• Task to carry out: Scan the records for the string "agent" and copy every line that holds it.

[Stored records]
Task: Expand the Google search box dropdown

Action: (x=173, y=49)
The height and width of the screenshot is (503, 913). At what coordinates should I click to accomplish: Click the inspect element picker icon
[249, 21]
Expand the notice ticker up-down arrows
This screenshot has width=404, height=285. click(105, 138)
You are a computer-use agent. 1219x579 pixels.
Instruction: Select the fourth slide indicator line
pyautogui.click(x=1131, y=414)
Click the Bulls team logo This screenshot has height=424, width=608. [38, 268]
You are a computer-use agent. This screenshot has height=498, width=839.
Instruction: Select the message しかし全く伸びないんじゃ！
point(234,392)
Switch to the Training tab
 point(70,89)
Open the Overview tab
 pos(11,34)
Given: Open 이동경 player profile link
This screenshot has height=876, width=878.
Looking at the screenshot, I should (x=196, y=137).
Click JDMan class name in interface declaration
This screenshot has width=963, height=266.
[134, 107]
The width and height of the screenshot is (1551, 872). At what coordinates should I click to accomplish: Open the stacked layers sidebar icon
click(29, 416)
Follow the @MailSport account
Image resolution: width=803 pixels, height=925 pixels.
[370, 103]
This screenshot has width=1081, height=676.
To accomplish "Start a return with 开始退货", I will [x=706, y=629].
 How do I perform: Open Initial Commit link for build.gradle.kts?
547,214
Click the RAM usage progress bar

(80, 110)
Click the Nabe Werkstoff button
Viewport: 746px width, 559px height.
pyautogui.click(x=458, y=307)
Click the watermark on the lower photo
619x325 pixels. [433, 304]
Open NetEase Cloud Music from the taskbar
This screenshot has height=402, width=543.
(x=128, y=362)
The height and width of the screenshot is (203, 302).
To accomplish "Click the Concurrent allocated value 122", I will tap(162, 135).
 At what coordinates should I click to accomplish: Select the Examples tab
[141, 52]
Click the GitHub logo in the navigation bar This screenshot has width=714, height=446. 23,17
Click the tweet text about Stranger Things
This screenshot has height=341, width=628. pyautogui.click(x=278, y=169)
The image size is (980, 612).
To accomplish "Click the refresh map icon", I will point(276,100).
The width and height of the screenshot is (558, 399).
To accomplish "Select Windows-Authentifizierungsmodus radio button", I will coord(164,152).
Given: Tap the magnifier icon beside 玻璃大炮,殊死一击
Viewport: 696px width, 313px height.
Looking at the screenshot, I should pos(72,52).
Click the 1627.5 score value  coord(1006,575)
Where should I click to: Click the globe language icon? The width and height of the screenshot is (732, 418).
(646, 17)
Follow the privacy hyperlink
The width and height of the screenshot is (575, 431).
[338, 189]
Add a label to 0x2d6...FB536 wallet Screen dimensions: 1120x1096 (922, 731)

• Response area:
You are a computer-use agent. 1219x579 pixels.
You are a computer-use agent. This screenshot has height=498, width=839.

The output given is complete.